Lepénisation des esprits, les digues ont sauté

Poussé par certains médias, le RN impose son programme dans les discours et dans les lois jusqu’au sein de la gauche. Sans aucun impact sur ses résultats électoraux. Un naufrage démocratique.

Les idées d’extrême droite imprègnent de plus en plus le débat public. Emmanuel Macron, élu pour faire barrage à Marine Le Pen, a conçu le projet, voilà déjà presque deux ans, de la concurrencer sur les sujets dits, non sans une pointe de pédanterie, « régaliens ». Soit la lutte contre l’insécurité, l’immigration et le communautarisme. Sur ces terrains, de la loi sécurité globale à la loi sur le séparatisme, en passant par la chasse à l’islamo-gauchisme ou la suppression de l’Observatoire sur la laïcité, venant après la très sinistre loi asile et immigration et les poursuites contre ceux qui viennent en aide aux migrants et réfugiés, le gouvernement a multiplié les clins d’œil à l’extrême droite, en reprenant ses obsessions, son vocabulaire et certaines de ses propositions. Non sans surenchères.

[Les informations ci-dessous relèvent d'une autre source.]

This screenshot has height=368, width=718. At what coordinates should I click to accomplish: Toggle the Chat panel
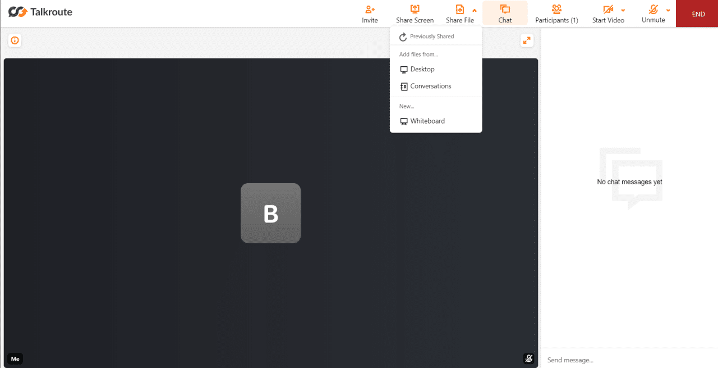(x=505, y=13)
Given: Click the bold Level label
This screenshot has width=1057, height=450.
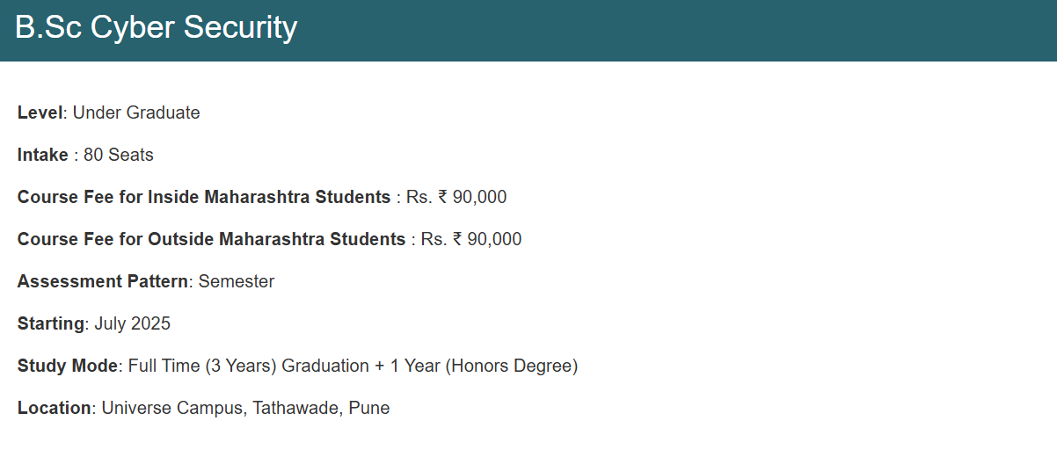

On a ainsi vu en février un Gérald Darmanin juger Marine Le Pen « un peu molle » face à l’islamisme dans un débat sur France 2. Dans une confrontation plus confidentielle organisée par TV Rennes et Ouest France, le 19 février, Florian Bachelier, premier questeur LREM de l’Assemblée nationale, et Gilles Pennelle, vieux routier du parti lepéniste, regrettaient que la loi séparatisme n’aille « pas assez loin ». Sur CNews, le 4 juin, Xavier Iacovelli, vice-président du groupe LREM au Sénat, vantait ainsi l’action du gouvernement face à une députée LR : « Aujourd’hui on a 30 % de moins de naturalisations que lorsque vous étiez aux affaires avec François Fillon et on a 30 % de plus de reconduites à la frontière. »

Ce n’est pas la première fois qu’un gouvernement prétend réduire l’audience électorale de l’extrême droite en répondant aux prétendues inquiétudes de son électorat. Après la présidentielle de 2002, qui avait vu Jean-Marie Le Pen se qualifier pour le second tour, Jacques Chirac s’y était essayé. Son ministre de l’Intérieur, Nicolas Sarkozy, avait multiplié les lois et les déclarations musclées. Une politique poursuivie après son élection à l’Élysée en 2007. Sans succès. Car si le score électoral de Jean-Marie Le Pen a bien chuté à ce scrutin (10,4 %), en 2012, Marine Le Pen rassemblait plus d’électeurs que son père en 2002, en pourcentage (17,9 %) et en voix.

Comme Évelyne Sire-Marin, alors présidente du Syndicat de la magistrature, en avait fait la démonstration (1), Nicolas Sarkozy avait pourtant mis en œuvre, en matière judiciaire, ce que le FN proposait dans ses programmes de 2003 et 2007.